You may be eligible to use qualifying widow(er) with dependent child as your filing status for 2 years following the year your spouse died. For example, if your spouse died in 2013, and you have not remarried, you may be able to use this filing status for 2014 and 2015.
This filing status entitles you to use joint return tax rates and the highest standard deduction amount (if you do not itemize deductions). It does not entitle you to file a joint return.
How to file.   If you file as qualifying widow(er) with dependent child, you can use Form 1040. If you also have taxable income of less than $100,000 and meet certain other conditions, you may be able to file Form 1040A. Check the box on line 5 of either form. Use the Married filing jointly column of the Tax Table or Section B of the Tax Computation Worksheet to figure your tax.
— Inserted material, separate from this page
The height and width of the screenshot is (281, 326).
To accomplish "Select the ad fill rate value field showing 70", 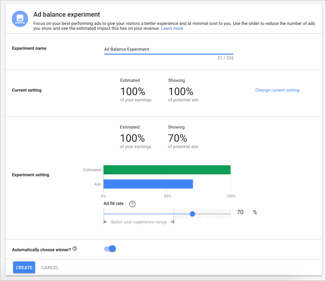I will pos(240,212).
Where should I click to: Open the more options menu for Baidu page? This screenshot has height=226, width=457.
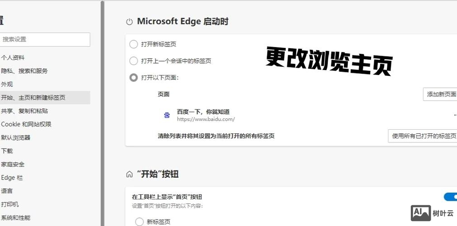pos(455,115)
Eligibility rules.   You are eligible to file your 2014 return as a qualifying widow(er) with dependent child if you meet all of the following tests.
  • You were entitled to file a joint return with your spouse for the year your spouse died. It does not matter whether you actually filed a joint return.
  • Your spouse died in 2012 or 2013 and you did not remarry before the end of 2014.
  • You have a child or stepchild for whom you can claim an exemption. This does not include a foster child.
  • This child lived in your home all year, except for temporary absences. See Temporary absences , earlier, under Head of Household. There are also exceptions, described later, for a child who was born or died during the year and for a kidnapped child.
  • You paid more than half the cost of keeping up a home for the year. See Keeping Up a Home , earlier, under Head of Household.